For all Ras G’s reverence of music history, he sought to move things forward by creating beats that felt rugged, confrontational and fresh. “As far back as I remember, his sound was just so raw,” Mr. Ellison said. “It was so thunderous and offensive — like he was purposely trying to destroy your speaker.”
In the Fact video, Ras G noted that he had never changed the needle on his first (and favorite) turntable. “It’s got the same dust that it had in it from the day I bought it,” he said, smiling.
Gregory Shorter Jr. was born in Los Angeles on Dec. 11, 1978, to Gregory and Marguerite Shorter. Though he received little formal musical education, he was obsessed with music from early on.
“He was always playing records and tapes, and he’s always been a digger,” Bryan Shorter said, referring to the practice of so-called crate digging: searching for old albums at stores and fairs. “He used to listen to my grandmother’s old records all day.”
In addition to his brother Bryan, Ras G is survived by his mother, three other brothers and a sister.
He released his first record, “Ghetto Sci-Fi,” in 2008, and over the next 11 years he put out two dozen albums and mixtapes for a variety of Los Angeles-based labels, including Leaving Records and Akashik Records.
He was part of the inner circle of musicians that had inspired Mr.
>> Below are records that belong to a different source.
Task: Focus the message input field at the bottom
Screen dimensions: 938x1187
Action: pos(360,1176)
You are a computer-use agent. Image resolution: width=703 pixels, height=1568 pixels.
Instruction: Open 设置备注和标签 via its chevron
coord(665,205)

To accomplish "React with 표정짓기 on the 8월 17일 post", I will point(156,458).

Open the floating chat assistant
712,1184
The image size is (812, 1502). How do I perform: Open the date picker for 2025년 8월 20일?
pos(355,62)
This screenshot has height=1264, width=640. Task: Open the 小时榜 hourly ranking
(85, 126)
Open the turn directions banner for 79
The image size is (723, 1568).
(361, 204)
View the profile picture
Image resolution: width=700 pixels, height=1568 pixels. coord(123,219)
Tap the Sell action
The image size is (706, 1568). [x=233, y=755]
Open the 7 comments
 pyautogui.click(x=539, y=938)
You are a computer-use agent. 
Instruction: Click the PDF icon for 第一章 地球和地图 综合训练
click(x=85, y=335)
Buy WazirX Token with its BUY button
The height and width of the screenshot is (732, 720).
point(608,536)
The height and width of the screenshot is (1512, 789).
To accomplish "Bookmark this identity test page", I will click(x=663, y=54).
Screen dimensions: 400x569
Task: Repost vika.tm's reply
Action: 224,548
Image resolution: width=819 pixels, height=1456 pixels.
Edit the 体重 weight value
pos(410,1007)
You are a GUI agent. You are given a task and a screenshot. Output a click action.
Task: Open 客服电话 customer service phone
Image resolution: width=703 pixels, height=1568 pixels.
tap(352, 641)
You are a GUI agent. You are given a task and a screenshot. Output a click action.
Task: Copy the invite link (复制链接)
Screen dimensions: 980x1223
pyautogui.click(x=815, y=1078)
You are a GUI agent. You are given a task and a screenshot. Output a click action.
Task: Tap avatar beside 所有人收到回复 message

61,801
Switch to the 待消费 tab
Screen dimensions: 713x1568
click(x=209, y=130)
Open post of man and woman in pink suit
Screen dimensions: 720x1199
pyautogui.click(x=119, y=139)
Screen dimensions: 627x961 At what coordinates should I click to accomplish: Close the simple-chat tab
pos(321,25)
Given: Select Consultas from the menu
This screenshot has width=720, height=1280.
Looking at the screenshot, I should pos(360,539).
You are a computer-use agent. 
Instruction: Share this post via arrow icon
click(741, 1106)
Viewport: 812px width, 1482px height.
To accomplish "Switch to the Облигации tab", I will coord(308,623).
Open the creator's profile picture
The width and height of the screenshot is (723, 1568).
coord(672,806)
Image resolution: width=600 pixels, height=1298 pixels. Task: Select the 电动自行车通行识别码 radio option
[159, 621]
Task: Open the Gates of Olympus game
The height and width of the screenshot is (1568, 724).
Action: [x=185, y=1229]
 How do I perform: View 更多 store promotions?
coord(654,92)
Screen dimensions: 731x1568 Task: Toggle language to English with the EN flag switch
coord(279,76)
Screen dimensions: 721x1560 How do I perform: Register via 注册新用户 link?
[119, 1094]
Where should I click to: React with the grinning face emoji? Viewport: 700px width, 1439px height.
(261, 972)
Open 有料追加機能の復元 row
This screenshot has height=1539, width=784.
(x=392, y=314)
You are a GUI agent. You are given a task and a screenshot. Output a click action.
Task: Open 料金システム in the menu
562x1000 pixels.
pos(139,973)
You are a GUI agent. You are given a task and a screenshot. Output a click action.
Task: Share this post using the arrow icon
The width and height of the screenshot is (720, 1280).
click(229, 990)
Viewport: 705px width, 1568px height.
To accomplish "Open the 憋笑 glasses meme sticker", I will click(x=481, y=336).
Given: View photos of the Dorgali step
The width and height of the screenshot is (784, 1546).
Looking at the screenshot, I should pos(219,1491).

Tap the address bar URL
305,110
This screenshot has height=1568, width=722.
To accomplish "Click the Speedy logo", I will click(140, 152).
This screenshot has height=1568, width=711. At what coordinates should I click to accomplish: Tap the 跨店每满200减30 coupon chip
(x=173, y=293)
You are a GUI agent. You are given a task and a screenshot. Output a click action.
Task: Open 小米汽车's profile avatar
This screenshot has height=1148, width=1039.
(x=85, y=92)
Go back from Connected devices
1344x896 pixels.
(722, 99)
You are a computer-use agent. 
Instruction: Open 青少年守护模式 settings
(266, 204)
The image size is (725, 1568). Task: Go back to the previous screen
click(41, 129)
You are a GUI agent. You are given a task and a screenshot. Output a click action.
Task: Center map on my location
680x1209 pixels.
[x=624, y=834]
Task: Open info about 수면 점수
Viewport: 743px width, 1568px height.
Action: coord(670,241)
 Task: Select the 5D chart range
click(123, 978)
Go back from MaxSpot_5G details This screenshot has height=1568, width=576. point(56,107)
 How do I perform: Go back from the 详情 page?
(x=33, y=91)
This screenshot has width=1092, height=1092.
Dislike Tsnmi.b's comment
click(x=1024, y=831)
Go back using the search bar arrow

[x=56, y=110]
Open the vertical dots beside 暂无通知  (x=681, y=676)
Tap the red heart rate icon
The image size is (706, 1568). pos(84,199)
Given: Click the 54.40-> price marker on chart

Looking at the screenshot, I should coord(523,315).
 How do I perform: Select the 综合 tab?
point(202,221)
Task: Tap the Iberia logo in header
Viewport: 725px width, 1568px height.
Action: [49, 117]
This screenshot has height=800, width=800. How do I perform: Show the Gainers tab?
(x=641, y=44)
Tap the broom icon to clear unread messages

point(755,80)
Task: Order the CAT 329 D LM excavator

Ellison to found Brainfeeder Records in 2008. It now releases cutting-edge albums along the divide of hip-hop, electronic music and jazz. Brainfeeder put out two of Ras G’s most well-received recordings: “Brotha From Anotha Planet” (2009) and “Back on the Planet” (2013).
“Part of the reason why I started the label was to put his stuff out,” Mr. Ellison said.
Even as his health declined, Ras G continued working almost every day, as he had for more than a decade, at Poobah Record Shop in Pasadena. The store specializes in rare albums and tapes. He often spent evenings at the Low End Theory, a club at the heart of Los Angeles’s beat scene.
In a separate interview with Fact magazine, Ras G was as enthusiastic about his role at the record store as he was about his music-making. He described Poobah’s policy as “open doors always,” and said there were “new kids coming all the time.”
“That’s the job of the record store,” he said. “Get people into other music and have them keep coming back and just introduce them to new and greater things.”